— BEGIN Information shown —

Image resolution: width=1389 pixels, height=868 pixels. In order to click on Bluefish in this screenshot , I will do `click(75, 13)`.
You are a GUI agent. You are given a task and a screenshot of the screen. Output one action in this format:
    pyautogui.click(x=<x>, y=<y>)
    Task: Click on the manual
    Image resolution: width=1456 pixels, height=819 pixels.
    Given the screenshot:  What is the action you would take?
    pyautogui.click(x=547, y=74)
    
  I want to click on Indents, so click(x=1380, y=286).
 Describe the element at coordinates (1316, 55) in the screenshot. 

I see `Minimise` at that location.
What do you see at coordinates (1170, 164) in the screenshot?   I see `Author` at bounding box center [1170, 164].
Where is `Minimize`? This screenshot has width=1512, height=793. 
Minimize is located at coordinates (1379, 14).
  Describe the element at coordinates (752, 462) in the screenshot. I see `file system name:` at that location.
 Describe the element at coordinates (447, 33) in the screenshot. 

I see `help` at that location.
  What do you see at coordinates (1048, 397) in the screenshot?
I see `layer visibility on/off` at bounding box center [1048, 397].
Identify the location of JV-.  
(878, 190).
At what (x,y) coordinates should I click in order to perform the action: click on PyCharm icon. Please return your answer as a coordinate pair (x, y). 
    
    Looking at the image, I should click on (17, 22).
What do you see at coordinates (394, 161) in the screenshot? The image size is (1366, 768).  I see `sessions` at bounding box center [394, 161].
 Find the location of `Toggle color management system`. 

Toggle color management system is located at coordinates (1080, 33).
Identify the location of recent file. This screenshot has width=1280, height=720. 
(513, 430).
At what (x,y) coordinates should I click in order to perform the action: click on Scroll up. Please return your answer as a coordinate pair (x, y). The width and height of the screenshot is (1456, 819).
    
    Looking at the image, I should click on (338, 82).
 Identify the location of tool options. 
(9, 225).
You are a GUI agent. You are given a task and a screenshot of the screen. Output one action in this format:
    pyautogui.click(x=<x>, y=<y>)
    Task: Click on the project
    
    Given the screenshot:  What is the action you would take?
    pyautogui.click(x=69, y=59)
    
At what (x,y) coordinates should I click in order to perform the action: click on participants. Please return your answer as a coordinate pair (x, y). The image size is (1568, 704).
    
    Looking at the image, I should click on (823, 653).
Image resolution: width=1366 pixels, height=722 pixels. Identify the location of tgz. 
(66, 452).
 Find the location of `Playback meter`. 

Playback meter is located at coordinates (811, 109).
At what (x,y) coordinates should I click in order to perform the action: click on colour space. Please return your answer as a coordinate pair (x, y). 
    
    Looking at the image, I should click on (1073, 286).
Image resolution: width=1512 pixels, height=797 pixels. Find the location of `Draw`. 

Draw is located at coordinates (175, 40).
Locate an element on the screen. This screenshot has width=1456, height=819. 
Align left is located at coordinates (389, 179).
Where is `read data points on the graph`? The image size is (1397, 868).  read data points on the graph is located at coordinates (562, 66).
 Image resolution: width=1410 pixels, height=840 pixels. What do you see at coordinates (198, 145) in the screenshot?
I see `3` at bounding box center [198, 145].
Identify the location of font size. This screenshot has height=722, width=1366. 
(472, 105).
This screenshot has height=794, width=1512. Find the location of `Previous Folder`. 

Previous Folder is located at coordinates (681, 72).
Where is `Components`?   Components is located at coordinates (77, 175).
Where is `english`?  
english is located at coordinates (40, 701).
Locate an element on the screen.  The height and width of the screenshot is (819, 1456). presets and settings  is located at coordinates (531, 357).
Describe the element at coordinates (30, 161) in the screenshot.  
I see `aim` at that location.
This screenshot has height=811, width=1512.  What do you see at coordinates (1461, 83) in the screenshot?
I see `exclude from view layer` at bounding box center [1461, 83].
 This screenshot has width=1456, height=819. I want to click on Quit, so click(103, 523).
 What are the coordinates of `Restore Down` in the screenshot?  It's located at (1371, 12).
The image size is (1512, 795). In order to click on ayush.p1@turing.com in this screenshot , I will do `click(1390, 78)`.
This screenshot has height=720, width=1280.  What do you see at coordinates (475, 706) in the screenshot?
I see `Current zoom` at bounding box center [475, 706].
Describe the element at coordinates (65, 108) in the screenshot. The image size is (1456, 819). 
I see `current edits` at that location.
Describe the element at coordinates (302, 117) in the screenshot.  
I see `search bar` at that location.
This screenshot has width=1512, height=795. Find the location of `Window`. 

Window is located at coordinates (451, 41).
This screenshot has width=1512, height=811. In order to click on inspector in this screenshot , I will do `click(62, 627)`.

— END Information shown —

» Task objective: Turn every line of the items above into a JSON list of strings, one string per line, leaving out the blank lines.

» Result for this exercise:
[
  "Image resolution: width=1389 pixels, height=868 pixels. In order to click on Bluefish in this screenshot , I will do `click(75, 13)`.",
  "You are a GUI agent. You are given a task and a screenshot of the screen. Output one action in this format:",
  "    pyautogui.click(x=<x>, y=<y>)",
  "    Task: Click on the manual",
  "    Image resolution: width=1456 pixels, height=819 pixels.",
  "    Given the screenshot:  What is the action you would take?",
  "    pyautogui.click(x=547, y=74)",
  "  I want to click on Indents, so click(x=1380, y=286).",
  " Describe the element at coordinates (1316, 55) in the screenshot. ",
  "I see `Minimise` at that location.",
  "What do you see at coordinates (1170, 164) in the screenshot?   I see `Author` at bounding box center [1170, 164].",
  "Where is `Minimize`? This screenshot has width=1512, height=793. ",
  "Minimize is located at coordinates (1379, 14).",
  "  Describe the element at coordinates (752, 462) in the screenshot. I see `file system name:` at that location.",
  " Describe the element at coordinates (447, 33) in the screenshot. ",
  "I see `help` at that location.",
  "  What do you see at coordinates (1048, 397) in the screenshot?",
  "I see `layer visibility on/off` at bounding box center [1048, 397].",
  "Identify the location of JV-.  ",
  "(878, 190).",
  "At what (x,y) coordinates should I click in order to perform the action: click on PyCharm icon. Please return your answer as a coordinate pair (x, y). ",
  "    Looking at the image, I should click on (17, 22).",
  "What do you see at coordinates (394, 161) in the screenshot? The image size is (1366, 768).  I see `sessions` at bounding box center [394, 161].",
  " Find the location of `Toggle color management system`. ",
  "Toggle color management system is located at coordinates (1080, 33).",
  "Identify the location of recent file. This screenshot has width=1280, height=720. ",
  "(513, 430).",
  "At what (x,y) coordinates should I click in order to perform the action: click on Scroll up. Please return your answer as a coordinate pair (x, y). The width and height of the screenshot is (1456, 819).",
  "    Looking at the image, I should click on (338, 82).",
  " Identify the location of tool options. ",
  "(9, 225).",
  "You are a GUI agent. You are given a task and a screenshot of the screen. Output one action in this format:",
  "    pyautogui.click(x=<x>, y=<y>)",
  "    Task: Click on the project",
  "    Given the screenshot:  What is the action you would take?",
  "    pyautogui.click(x=69, y=59)",
  "At what (x,y) coordinates should I click in order to perform the action: click on participants. Please return your answer as a coordinate pair (x, y). The image size is (1568, 704).",
  "    Looking at the image, I should click on (823, 653).",
  "Image resolution: width=1366 pixels, height=722 pixels. Identify the location of tgz. ",
  "(66, 452).",
  " Find the location of `Playback meter`. ",
  "Playback meter is located at coordinates (811, 109).",
  "At what (x,y) coordinates should I click in order to perform the action: click on colour space. Please return your answer as a coordinate pair (x, y). ",
  "    Looking at the image, I should click on (1073, 286).",
  "Image resolution: width=1512 pixels, height=797 pixels. Find the location of `Draw`. ",
  "Draw is located at coordinates (175, 40).",
  "Locate an element on the screen. This screenshot has width=1456, height=819. ",
  "Align left is located at coordinates (389, 179).",
  "Where is `read data points on the graph`? The image size is (1397, 868).  read data points on the graph is located at coordinates (562, 66).",
  " Image resolution: width=1410 pixels, height=840 pixels. What do you see at coordinates (198, 145) in the screenshot?",
  "I see `3` at bounding box center [198, 145].",
  "Identify the location of font size. This screenshot has height=722, width=1366. ",
  "(472, 105).",
  "This screenshot has height=794, width=1512. Find the location of `Previous Folder`. ",
  "Previous Folder is located at coordinates (681, 72).",
  "Where is `Components`?   Components is located at coordinates (77, 175).",
  "Where is `english`?  ",
  "english is located at coordinates (40, 701).",
  "Locate an element on the screen.  The height and width of the screenshot is (819, 1456). presets and settings  is located at coordinates (531, 357).",
  "Describe the element at coordinates (30, 161) in the screenshot.  ",
  "I see `aim` at that location.",
  "This screenshot has height=811, width=1512.  What do you see at coordinates (1461, 83) in the screenshot?",
  "I see `exclude from view layer` at bounding box center [1461, 83].",
  " This screenshot has width=1456, height=819. I want to click on Quit, so click(103, 523).",
  " What are the coordinates of `Restore Down` in the screenshot?  It's located at (1371, 12).",
  "The image size is (1512, 795). In order to click on ayush.p1@turing.com in this screenshot , I will do `click(1390, 78)`.",
  "This screenshot has height=720, width=1280.  What do you see at coordinates (475, 706) in the screenshot?",
  "I see `Current zoom` at bounding box center [475, 706].",
  "Describe the element at coordinates (65, 108) in the screenshot. The image size is (1456, 819). ",
  "I see `current edits` at that location.",
  "Describe the element at coordinates (302, 117) in the screenshot.  ",
  "I see `search bar` at that location.",
  "This screenshot has width=1512, height=795. Find the location of `Window`. ",
  "Window is located at coordinates (451, 41).",
  "This screenshot has width=1512, height=811. In order to click on inspector in this screenshot , I will do `click(62, 627)`."
]